Se non la conoscete voi, i vostri figli la conoscono di sicuro. Clash Royale, l'app finlandese che sta facendo impazzire bambini e adolescenti di tutto il mondo, festeggia il suo primo anno di vita. Con i suoi 100 milioni di utenti al mese, ha portato nelle tasche di Supercell (la stessa di Hay Day, Clash of Clans, Boom Beach), un miliardo di dollari stando alle stime. Ed è ancora oggi in testa alla classifica delle app più redditizie. Non male per quel che appare come un semplice gioco gratuito.

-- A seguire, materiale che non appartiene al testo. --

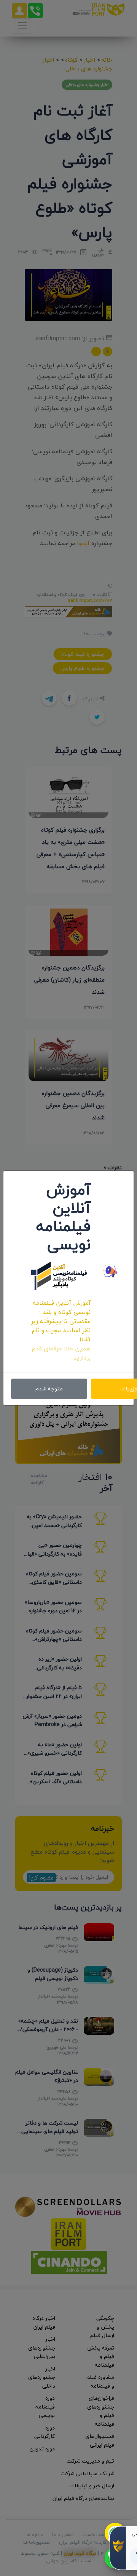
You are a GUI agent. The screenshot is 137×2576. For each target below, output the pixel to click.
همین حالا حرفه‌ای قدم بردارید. (61, 1353)
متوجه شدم (49, 1388)
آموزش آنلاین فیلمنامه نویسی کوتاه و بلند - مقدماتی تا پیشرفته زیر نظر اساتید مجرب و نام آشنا (61, 1321)
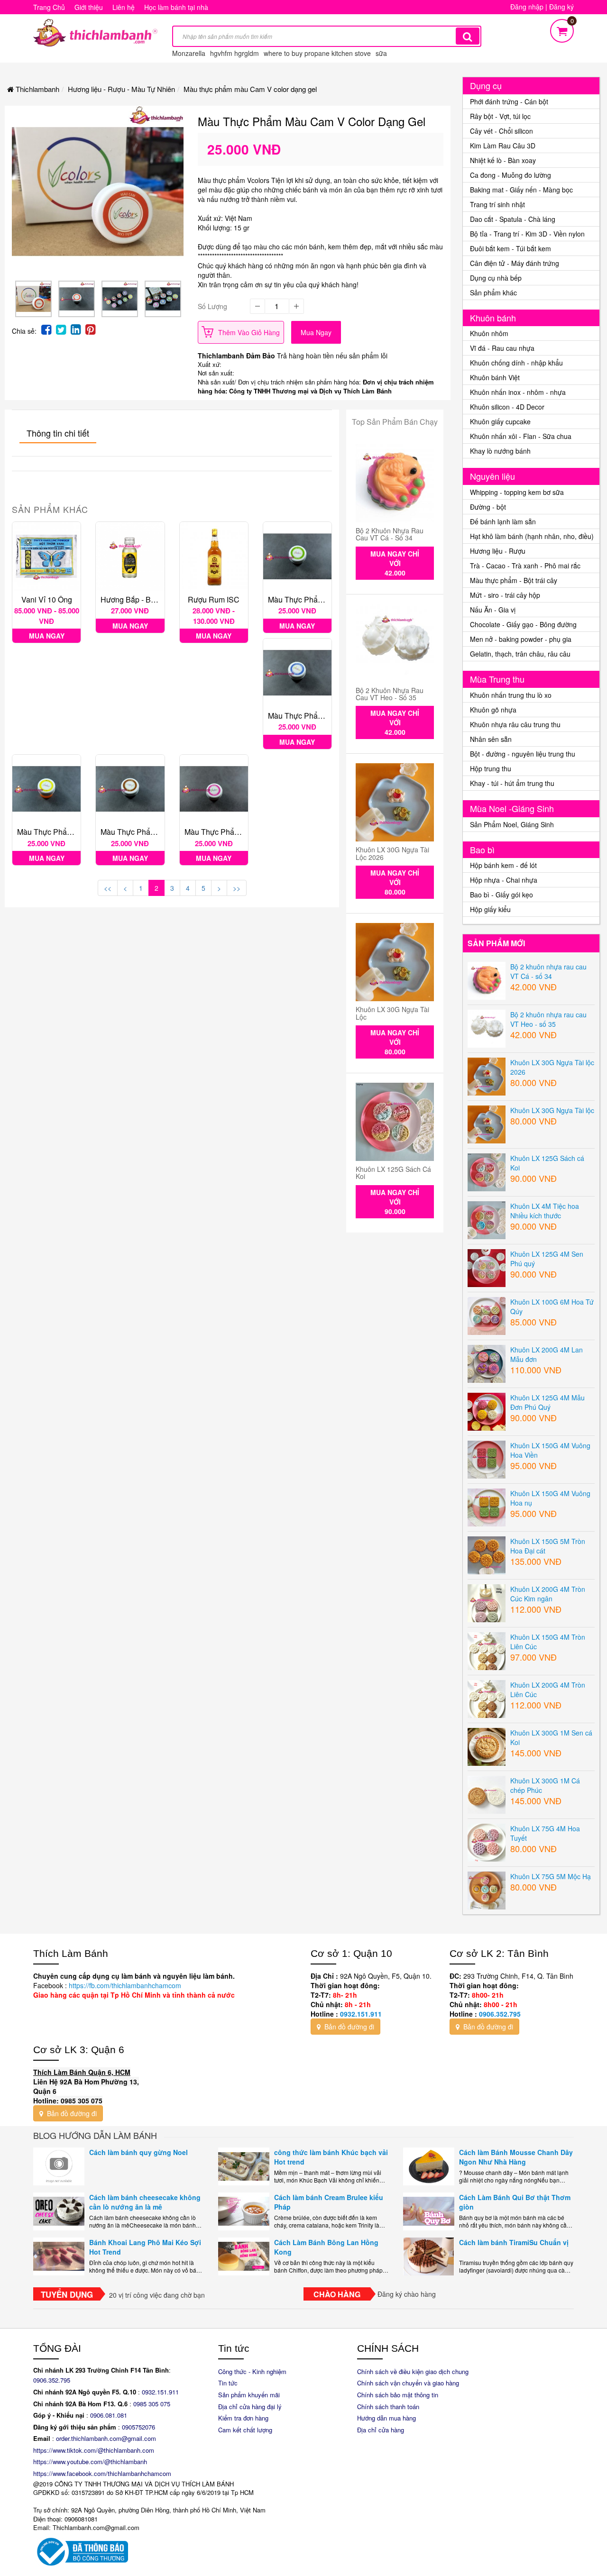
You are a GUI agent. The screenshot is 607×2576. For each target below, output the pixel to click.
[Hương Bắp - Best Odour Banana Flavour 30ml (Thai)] (130, 556)
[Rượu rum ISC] (214, 556)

È stato fra i primi a combinare l' e-sport, le competizioni fatte attraverso i videogame online alla League of Legends, con i giochi carte digitali alla Hearthstone. Il risultato è ipnotizzante. Si affronta un' altra persona connessa via web in partite da massimo tre minuti e mezzo. Il campo è diviso in due: vanno difese le proprie tre torri, si attaccano quelle dell' avversario. Le truppe disponibili arrivano sotto forma di carte, ognuna ha abilità e punti deboli, attacchi di terra o d'aria e le si può aumentare di livello e di potenza grazie alle monete d'oro che si ottengono vincendo o comprandole.
Di carte ce ne sono oltre sessanta, ma il mazzo che si usa è da sei. «Scegliere quelle giuste e saperle assortire bene è la chiave», racconta Davide Grasselli, 22 anni, di Terni. Molti lo conoscono su YouTube con il nome di Grax: la sua cover di Tutto molto interessante di Fabio Rovazzi in versione Clash Royale l'hanno vista in 12 milioni. È uno dei pochi che insegna a giocare senza spendere un centesimo.
«Si può fare, ma non è facile. Questa è una macchina pensata per far soldi. E più vai avanti più diventa complicato. Chi è ai vertici spesso ha sborsato 12 mila euro o più». E non solo loro. Su Clash Royale una persona su due ha fatto almeno un acquisto e se la spesa media in giochi del genere è di circa 82 euro l'anno, in quelli di maggior richiamo come il titolo della Supercell è ben più alta.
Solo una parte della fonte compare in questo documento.